Supplied data START
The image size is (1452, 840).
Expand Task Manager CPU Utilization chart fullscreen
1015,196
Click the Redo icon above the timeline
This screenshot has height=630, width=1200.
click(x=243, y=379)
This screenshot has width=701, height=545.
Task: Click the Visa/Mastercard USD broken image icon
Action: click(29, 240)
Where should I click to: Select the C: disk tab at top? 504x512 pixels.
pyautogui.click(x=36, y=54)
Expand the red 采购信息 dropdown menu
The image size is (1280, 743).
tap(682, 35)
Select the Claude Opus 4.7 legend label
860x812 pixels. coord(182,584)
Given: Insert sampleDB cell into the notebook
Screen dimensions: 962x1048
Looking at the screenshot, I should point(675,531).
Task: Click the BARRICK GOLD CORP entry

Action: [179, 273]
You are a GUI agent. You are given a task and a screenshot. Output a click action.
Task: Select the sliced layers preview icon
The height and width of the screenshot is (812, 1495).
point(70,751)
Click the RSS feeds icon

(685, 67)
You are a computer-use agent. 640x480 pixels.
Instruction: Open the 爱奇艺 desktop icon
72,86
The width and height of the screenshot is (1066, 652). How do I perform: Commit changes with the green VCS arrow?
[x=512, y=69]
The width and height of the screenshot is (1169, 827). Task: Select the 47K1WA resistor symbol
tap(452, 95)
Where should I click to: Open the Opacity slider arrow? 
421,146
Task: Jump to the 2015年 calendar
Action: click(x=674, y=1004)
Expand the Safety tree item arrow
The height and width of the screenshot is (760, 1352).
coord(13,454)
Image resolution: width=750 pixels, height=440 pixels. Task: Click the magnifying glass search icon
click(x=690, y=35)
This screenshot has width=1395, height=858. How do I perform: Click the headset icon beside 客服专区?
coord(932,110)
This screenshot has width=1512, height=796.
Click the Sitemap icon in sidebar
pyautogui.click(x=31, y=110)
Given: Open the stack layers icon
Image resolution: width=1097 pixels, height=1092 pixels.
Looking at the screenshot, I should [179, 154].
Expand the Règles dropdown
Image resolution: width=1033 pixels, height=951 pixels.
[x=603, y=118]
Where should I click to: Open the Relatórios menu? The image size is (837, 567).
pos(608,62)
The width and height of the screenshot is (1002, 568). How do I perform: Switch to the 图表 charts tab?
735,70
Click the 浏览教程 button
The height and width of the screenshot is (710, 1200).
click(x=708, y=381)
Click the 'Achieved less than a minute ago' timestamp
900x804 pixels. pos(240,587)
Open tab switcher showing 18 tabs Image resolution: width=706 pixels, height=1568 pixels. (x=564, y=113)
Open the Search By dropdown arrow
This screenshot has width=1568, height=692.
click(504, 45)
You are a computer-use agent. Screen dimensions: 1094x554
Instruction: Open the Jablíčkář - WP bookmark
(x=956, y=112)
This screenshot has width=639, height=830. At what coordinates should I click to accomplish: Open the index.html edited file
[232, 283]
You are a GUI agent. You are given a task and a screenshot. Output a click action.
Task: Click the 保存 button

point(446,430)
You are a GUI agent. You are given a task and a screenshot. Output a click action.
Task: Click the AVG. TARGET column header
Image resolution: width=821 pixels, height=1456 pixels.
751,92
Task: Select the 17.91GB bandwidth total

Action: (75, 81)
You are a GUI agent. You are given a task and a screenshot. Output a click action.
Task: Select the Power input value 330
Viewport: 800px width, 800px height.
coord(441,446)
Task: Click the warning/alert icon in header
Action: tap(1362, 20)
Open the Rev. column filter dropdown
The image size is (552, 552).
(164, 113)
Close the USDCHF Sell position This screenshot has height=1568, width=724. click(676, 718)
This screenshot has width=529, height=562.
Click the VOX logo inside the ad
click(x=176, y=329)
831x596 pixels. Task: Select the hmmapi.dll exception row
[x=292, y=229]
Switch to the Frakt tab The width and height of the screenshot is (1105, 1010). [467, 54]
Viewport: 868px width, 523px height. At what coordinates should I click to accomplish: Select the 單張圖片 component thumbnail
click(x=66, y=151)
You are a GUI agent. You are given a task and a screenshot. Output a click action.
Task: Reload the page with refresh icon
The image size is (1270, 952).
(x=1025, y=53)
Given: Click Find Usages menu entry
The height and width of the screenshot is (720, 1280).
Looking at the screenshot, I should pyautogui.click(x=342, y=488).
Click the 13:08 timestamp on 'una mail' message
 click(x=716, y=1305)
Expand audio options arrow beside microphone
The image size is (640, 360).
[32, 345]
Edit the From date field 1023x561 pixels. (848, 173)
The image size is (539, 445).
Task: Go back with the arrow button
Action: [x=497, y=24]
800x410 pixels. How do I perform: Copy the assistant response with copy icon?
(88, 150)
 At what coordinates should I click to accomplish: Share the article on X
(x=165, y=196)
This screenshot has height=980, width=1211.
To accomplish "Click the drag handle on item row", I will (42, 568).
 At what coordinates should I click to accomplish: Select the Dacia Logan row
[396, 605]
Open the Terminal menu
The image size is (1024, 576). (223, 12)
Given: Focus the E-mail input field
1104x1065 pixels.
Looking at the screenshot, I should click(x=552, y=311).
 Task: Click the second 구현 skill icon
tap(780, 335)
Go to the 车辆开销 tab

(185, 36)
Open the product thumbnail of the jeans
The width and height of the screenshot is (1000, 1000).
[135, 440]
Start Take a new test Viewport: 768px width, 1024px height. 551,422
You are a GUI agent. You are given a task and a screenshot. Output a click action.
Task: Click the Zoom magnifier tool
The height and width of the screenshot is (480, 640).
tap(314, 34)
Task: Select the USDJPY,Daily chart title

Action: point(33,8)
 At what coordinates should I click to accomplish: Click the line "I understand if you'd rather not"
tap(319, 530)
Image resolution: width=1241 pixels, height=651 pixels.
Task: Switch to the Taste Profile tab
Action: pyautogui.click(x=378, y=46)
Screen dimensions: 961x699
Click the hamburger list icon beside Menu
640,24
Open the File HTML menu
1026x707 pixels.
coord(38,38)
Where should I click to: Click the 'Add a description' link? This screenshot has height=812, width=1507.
Supplied data END
What needs to be done →
Each record should come back exactly as written.

The completed task →
The image size is (1452, 840).
Expand Task Manager CPU Utilization chart fullscreen
1015,196
Click the Redo icon above the timeline
This screenshot has height=630, width=1200.
click(x=243, y=379)
This screenshot has width=701, height=545.
Task: Click the Visa/Mastercard USD broken image icon
Action: click(29, 240)
Where should I click to: Select the C: disk tab at top? 504x512 pixels.
pyautogui.click(x=36, y=54)
Expand the red 采购信息 dropdown menu
The image size is (1280, 743).
tap(682, 35)
Select the Claude Opus 4.7 legend label
860x812 pixels. coord(182,584)
Given: Insert sampleDB cell into the notebook
Screen dimensions: 962x1048
Looking at the screenshot, I should point(675,531).
Task: Click the BARRICK GOLD CORP entry

Action: [179, 273]
You are a GUI agent. You are given a task and a screenshot. Output a click action.
Task: Select the sliced layers preview icon
The height and width of the screenshot is (812, 1495).
point(70,751)
Click the RSS feeds icon

(685, 67)
You are a computer-use agent. 640x480 pixels.
Instruction: Open the 爱奇艺 desktop icon
72,86
The width and height of the screenshot is (1066, 652). How do I perform: Commit changes with the green VCS arrow?
[x=512, y=69]
The width and height of the screenshot is (1169, 827). Task: Select the 47K1WA resistor symbol
tap(452, 95)
Where should I click to: Open the Opacity slider arrow? 
421,146
Task: Jump to the 2015年 calendar
Action: click(x=674, y=1004)
Expand the Safety tree item arrow
The height and width of the screenshot is (760, 1352).
coord(13,454)
Image resolution: width=750 pixels, height=440 pixels. Task: Click the magnifying glass search icon
click(x=690, y=35)
This screenshot has width=1395, height=858. How do I perform: Click the headset icon beside 客服专区?
coord(932,110)
This screenshot has width=1512, height=796.
Click the Sitemap icon in sidebar
pyautogui.click(x=31, y=110)
Given: Open the stack layers icon
Image resolution: width=1097 pixels, height=1092 pixels.
Looking at the screenshot, I should [179, 154].
Expand the Règles dropdown
Image resolution: width=1033 pixels, height=951 pixels.
[x=603, y=118]
Where should I click to: Open the Relatórios menu? The image size is (837, 567).
pos(608,62)
The width and height of the screenshot is (1002, 568). How do I perform: Switch to the 图表 charts tab?
735,70
Click the 浏览教程 button
The height and width of the screenshot is (710, 1200).
click(x=708, y=381)
Click the 'Achieved less than a minute ago' timestamp
900x804 pixels. pos(240,587)
Open tab switcher showing 18 tabs Image resolution: width=706 pixels, height=1568 pixels. (x=564, y=113)
Open the Search By dropdown arrow
This screenshot has width=1568, height=692.
click(504, 45)
You are a computer-use agent. Screen dimensions: 1094x554
Instruction: Open the Jablíčkář - WP bookmark
(x=956, y=112)
This screenshot has width=639, height=830. At what coordinates should I click to accomplish: Open the index.html edited file
[232, 283]
You are a GUI agent. You are given a task and a screenshot. Output a click action.
Task: Click the 保存 button

point(446,430)
You are a GUI agent. You are given a task and a screenshot. Output a click action.
Task: Click the AVG. TARGET column header
Image resolution: width=821 pixels, height=1456 pixels.
751,92
Task: Select the 17.91GB bandwidth total

Action: (75, 81)
You are a GUI agent. You are given a task and a screenshot. Output a click action.
Task: Select the Power input value 330
Viewport: 800px width, 800px height.
coord(441,446)
Task: Click the warning/alert icon in header
Action: tap(1362, 20)
Open the Rev. column filter dropdown
The image size is (552, 552).
(164, 113)
Close the USDCHF Sell position This screenshot has height=1568, width=724. click(676, 718)
This screenshot has width=529, height=562.
Click the VOX logo inside the ad
click(x=176, y=329)
831x596 pixels. Task: Select the hmmapi.dll exception row
[x=292, y=229]
Switch to the Frakt tab The width and height of the screenshot is (1105, 1010). [467, 54]
Viewport: 868px width, 523px height. At what coordinates should I click to accomplish: Select the 單張圖片 component thumbnail
click(x=66, y=151)
You are a GUI agent. You are given a task and a screenshot. Output a click action.
Task: Reload the page with refresh icon
The image size is (1270, 952).
(x=1025, y=53)
Given: Click Find Usages menu entry
The height and width of the screenshot is (720, 1280).
Looking at the screenshot, I should pyautogui.click(x=342, y=488).
Click the 13:08 timestamp on 'una mail' message
 click(x=716, y=1305)
Expand audio options arrow beside microphone
The image size is (640, 360).
[32, 345]
Edit the From date field 1023x561 pixels. (848, 173)
The image size is (539, 445).
Task: Go back with the arrow button
Action: [x=497, y=24]
800x410 pixels. How do I perform: Copy the assistant response with copy icon?
(88, 150)
 At what coordinates should I click to accomplish: Share the article on X
(x=165, y=196)
This screenshot has height=980, width=1211.
To accomplish "Click the drag handle on item row", I will (42, 568).
 At what coordinates should I click to accomplish: Select the Dacia Logan row
[396, 605]
Open the Terminal menu
The image size is (1024, 576). (223, 12)
Given: Focus the E-mail input field
1104x1065 pixels.
Looking at the screenshot, I should click(x=552, y=311).
 Task: Click the second 구현 skill icon
tap(780, 335)
Go to the 车辆开销 tab

(185, 36)
Open the product thumbnail of the jeans
The width and height of the screenshot is (1000, 1000).
[135, 440]
Start Take a new test Viewport: 768px width, 1024px height. 551,422
You are a GUI agent. You are given a task and a screenshot. Output a click action.
Task: Click the Zoom magnifier tool
The height and width of the screenshot is (480, 640).
tap(314, 34)
Task: Select the USDJPY,Daily chart title

Action: point(33,8)
 At what coordinates should I click to accomplish: Click the line "I understand if you'd rather not"
tap(319, 530)
Image resolution: width=1241 pixels, height=651 pixels.
Task: Switch to the Taste Profile tab
Action: pyautogui.click(x=378, y=46)
Screen dimensions: 961x699
Click the hamburger list icon beside Menu
640,24
Open the File HTML menu
1026x707 pixels.
coord(38,38)
Where should I click to: Click the 'Add a description' link? This screenshot has height=812, width=1507.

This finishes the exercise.